# Work item
Repeat the entries that follow from start to finish, keeping every character.
= Beginning of Section =
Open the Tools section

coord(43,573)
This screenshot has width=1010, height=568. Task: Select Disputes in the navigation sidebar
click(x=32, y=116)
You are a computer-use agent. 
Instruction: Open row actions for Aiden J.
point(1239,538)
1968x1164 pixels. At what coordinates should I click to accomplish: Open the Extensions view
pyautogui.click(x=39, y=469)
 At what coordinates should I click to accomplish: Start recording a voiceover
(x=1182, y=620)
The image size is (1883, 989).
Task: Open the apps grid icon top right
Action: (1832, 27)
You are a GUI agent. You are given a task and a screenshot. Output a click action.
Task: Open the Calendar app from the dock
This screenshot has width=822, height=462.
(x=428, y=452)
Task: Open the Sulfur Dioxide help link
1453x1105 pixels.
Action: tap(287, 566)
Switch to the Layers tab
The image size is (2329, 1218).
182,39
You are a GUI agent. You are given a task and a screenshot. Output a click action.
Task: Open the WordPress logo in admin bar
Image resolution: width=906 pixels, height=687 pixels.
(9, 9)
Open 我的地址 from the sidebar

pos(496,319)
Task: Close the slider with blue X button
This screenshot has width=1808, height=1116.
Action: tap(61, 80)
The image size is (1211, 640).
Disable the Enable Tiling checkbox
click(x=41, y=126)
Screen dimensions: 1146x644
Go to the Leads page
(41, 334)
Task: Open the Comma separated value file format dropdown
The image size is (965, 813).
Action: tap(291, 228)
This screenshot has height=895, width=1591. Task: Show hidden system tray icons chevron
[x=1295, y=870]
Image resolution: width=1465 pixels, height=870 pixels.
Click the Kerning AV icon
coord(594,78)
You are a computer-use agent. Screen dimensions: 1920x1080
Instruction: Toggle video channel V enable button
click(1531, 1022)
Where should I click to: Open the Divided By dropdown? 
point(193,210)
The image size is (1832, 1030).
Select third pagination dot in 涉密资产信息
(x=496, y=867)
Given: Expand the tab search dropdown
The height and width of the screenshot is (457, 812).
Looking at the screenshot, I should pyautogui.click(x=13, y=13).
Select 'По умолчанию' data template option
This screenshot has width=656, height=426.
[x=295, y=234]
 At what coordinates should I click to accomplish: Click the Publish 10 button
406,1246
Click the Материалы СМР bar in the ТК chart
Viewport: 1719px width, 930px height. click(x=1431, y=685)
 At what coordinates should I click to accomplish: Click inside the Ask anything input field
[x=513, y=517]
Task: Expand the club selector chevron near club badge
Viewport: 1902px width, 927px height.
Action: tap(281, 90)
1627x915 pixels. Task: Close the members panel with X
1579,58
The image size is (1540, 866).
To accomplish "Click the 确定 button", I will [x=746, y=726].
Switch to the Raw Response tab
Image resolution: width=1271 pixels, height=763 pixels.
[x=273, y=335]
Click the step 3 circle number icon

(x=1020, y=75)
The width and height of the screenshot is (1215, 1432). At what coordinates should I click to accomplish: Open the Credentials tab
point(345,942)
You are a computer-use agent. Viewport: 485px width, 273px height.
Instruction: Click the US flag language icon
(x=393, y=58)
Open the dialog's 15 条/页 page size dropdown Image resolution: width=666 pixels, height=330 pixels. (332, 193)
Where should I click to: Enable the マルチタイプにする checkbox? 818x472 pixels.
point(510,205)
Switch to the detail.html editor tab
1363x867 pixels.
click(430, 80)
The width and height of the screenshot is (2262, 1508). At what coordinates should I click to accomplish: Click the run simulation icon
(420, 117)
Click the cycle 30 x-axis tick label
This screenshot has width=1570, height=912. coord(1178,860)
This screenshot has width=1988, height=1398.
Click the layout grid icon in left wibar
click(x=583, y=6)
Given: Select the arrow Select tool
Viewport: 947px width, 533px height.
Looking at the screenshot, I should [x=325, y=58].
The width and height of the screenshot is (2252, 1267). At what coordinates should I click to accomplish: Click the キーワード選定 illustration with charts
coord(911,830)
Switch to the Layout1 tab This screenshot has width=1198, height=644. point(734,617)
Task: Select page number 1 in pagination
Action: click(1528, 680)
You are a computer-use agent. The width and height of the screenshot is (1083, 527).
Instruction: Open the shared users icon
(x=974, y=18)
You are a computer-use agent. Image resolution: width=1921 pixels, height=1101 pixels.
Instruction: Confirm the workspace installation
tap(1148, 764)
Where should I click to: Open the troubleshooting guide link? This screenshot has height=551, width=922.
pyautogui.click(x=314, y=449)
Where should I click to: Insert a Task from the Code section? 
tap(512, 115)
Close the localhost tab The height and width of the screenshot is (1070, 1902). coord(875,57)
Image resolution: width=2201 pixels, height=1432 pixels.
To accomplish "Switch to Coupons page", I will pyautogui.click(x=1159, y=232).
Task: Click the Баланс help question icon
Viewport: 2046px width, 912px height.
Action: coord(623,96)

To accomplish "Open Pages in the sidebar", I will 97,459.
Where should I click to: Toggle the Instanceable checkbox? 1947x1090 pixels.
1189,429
= End of Section =
# Solution for this task
Open the Tools section

coord(43,573)
This screenshot has width=1010, height=568. Task: Select Disputes in the navigation sidebar
click(x=32, y=116)
You are a computer-use agent. 
Instruction: Open row actions for Aiden J.
point(1239,538)
1968x1164 pixels. At what coordinates should I click to accomplish: Open the Extensions view
pyautogui.click(x=39, y=469)
 At what coordinates should I click to accomplish: Start recording a voiceover
(x=1182, y=620)
The image size is (1883, 989).
Task: Open the apps grid icon top right
Action: (1832, 27)
You are a GUI agent. You are given a task and a screenshot. Output a click action.
Task: Open the Calendar app from the dock
This screenshot has width=822, height=462.
(x=428, y=452)
Task: Open the Sulfur Dioxide help link
1453x1105 pixels.
Action: tap(287, 566)
Switch to the Layers tab
The image size is (2329, 1218).
182,39
You are a GUI agent. You are given a task and a screenshot. Output a click action.
Task: Open the WordPress logo in admin bar
Image resolution: width=906 pixels, height=687 pixels.
(9, 9)
Open 我的地址 from the sidebar

pos(496,319)
Task: Close the slider with blue X button
This screenshot has width=1808, height=1116.
Action: tap(61, 80)
The image size is (1211, 640).
Disable the Enable Tiling checkbox
click(x=41, y=126)
Screen dimensions: 1146x644
Go to the Leads page
(41, 334)
Task: Open the Comma separated value file format dropdown
The image size is (965, 813).
Action: tap(291, 228)
This screenshot has height=895, width=1591. Task: Show hidden system tray icons chevron
[x=1295, y=870]
Image resolution: width=1465 pixels, height=870 pixels.
Click the Kerning AV icon
coord(594,78)
You are a computer-use agent. Screen dimensions: 1920x1080
Instruction: Toggle video channel V enable button
click(1531, 1022)
Where should I click to: Open the Divided By dropdown? 
point(193,210)
The image size is (1832, 1030).
Select third pagination dot in 涉密资产信息
(x=496, y=867)
Given: Expand the tab search dropdown
The height and width of the screenshot is (457, 812).
Looking at the screenshot, I should pyautogui.click(x=13, y=13).
Select 'По умолчанию' data template option
This screenshot has width=656, height=426.
[x=295, y=234]
 At what coordinates should I click to accomplish: Click the Publish 10 button
406,1246
Click the Материалы СМР bar in the ТК chart
Viewport: 1719px width, 930px height. click(x=1431, y=685)
 At what coordinates should I click to accomplish: Click inside the Ask anything input field
[x=513, y=517]
Task: Expand the club selector chevron near club badge
Viewport: 1902px width, 927px height.
Action: tap(281, 90)
1627x915 pixels. Task: Close the members panel with X
1579,58
The image size is (1540, 866).
To accomplish "Click the 确定 button", I will [x=746, y=726].
Switch to the Raw Response tab
Image resolution: width=1271 pixels, height=763 pixels.
[x=273, y=335]
Click the step 3 circle number icon

(x=1020, y=75)
The width and height of the screenshot is (1215, 1432). At what coordinates should I click to accomplish: Open the Credentials tab
point(345,942)
You are a computer-use agent. Viewport: 485px width, 273px height.
Instruction: Click the US flag language icon
(x=393, y=58)
Open the dialog's 15 条/页 page size dropdown Image resolution: width=666 pixels, height=330 pixels. (332, 193)
Where should I click to: Enable the マルチタイプにする checkbox? 818x472 pixels.
point(510,205)
Switch to the detail.html editor tab
1363x867 pixels.
click(430, 80)
The width and height of the screenshot is (2262, 1508). At what coordinates should I click to accomplish: Click the run simulation icon
(420, 117)
Click the cycle 30 x-axis tick label
This screenshot has width=1570, height=912. coord(1178,860)
This screenshot has width=1988, height=1398.
Click the layout grid icon in left wibar
click(x=583, y=6)
Given: Select the arrow Select tool
Viewport: 947px width, 533px height.
Looking at the screenshot, I should [x=325, y=58].
The width and height of the screenshot is (2252, 1267). At what coordinates should I click to accomplish: Click the キーワード選定 illustration with charts
coord(911,830)
Switch to the Layout1 tab This screenshot has width=1198, height=644. point(734,617)
Task: Select page number 1 in pagination
Action: click(1528, 680)
You are a computer-use agent. The width and height of the screenshot is (1083, 527).
Instruction: Open the shared users icon
(x=974, y=18)
You are a computer-use agent. Image resolution: width=1921 pixels, height=1101 pixels.
Instruction: Confirm the workspace installation
tap(1148, 764)
Where should I click to: Open the troubleshooting guide link? This screenshot has height=551, width=922.
pyautogui.click(x=314, y=449)
Where should I click to: Insert a Task from the Code section? 
tap(512, 115)
Close the localhost tab The height and width of the screenshot is (1070, 1902). coord(875,57)
Image resolution: width=2201 pixels, height=1432 pixels.
To accomplish "Switch to Coupons page", I will pyautogui.click(x=1159, y=232).
Task: Click the Баланс help question icon
Viewport: 2046px width, 912px height.
Action: coord(623,96)

To accomplish "Open Pages in the sidebar", I will 97,459.
Where should I click to: Toggle the Instanceable checkbox? 1947x1090 pixels.
1189,429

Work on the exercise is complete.